Report each line below that carries the word "Switch".

● EXERCISE MATERIALS
···
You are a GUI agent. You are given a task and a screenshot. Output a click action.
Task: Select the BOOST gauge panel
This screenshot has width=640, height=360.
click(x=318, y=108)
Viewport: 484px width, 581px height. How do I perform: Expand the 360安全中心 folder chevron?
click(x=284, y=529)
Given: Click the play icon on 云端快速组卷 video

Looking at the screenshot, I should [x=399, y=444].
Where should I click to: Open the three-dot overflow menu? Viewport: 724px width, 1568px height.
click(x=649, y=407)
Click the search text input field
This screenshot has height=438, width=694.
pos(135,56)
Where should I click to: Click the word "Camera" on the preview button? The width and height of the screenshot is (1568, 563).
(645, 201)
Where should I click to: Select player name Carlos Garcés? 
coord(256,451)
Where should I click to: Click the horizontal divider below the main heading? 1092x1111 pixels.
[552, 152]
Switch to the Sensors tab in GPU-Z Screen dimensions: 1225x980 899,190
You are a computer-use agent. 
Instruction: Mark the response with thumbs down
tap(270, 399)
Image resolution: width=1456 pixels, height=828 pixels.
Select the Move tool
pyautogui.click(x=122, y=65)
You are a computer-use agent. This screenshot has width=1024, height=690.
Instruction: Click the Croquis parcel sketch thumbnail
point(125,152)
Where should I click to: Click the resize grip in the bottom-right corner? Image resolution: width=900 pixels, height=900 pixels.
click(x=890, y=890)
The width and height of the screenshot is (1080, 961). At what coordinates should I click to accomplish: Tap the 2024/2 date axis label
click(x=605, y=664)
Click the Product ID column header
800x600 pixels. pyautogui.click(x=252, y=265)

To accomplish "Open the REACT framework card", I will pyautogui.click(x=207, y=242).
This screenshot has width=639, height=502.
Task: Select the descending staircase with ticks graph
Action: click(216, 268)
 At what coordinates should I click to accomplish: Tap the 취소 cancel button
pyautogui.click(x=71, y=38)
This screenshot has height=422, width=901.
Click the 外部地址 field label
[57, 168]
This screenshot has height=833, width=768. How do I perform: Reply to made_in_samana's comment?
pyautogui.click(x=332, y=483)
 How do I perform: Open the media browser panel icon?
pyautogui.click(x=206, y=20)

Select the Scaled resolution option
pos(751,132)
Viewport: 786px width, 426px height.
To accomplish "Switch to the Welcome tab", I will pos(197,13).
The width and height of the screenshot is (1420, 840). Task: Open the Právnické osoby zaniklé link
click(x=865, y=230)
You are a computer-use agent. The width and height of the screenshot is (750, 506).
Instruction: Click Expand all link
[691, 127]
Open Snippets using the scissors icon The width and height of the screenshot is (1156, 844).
···
● FINISHED EXERCISE
Switch to the Sensors tab in GPU-Z Screen dimensions: 1225x980 899,190
To accomplish "Switch to the Welcome tab", I will pos(197,13).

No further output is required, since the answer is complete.